=== Extracted information ===
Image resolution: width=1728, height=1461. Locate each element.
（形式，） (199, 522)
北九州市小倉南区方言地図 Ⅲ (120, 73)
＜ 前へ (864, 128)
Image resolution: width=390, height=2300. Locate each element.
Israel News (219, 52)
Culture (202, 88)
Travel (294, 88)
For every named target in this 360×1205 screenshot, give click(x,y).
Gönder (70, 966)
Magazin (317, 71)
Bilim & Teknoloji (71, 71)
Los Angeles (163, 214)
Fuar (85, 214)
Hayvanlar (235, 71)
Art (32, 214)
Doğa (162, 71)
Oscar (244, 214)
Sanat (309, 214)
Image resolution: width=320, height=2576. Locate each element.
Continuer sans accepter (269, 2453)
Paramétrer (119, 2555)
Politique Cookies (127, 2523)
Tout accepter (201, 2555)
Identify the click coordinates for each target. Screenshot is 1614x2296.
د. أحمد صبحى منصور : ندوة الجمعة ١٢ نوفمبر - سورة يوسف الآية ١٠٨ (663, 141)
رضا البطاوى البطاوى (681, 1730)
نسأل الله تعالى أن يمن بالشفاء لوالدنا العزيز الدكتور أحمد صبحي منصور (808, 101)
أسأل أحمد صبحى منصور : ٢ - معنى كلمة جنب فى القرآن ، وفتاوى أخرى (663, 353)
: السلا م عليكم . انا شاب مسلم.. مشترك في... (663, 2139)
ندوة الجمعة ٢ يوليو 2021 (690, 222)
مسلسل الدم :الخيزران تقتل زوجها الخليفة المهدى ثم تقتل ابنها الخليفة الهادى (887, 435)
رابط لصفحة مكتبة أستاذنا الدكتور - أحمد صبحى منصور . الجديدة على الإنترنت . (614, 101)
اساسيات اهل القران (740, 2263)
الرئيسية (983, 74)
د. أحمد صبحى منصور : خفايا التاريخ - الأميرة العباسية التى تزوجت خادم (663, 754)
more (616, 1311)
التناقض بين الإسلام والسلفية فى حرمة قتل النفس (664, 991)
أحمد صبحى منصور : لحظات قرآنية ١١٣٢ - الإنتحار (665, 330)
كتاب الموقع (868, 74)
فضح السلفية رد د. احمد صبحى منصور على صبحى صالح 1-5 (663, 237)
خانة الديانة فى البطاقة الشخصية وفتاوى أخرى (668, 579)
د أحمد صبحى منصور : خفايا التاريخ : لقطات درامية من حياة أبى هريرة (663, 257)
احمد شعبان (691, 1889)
===
Return all lines from the data that include the string "target".

### [The answer]
For every named target in this 360×1205 screenshot, give click(x,y).
Identify the click coordinates for each target. Screenshot is 1614x2296.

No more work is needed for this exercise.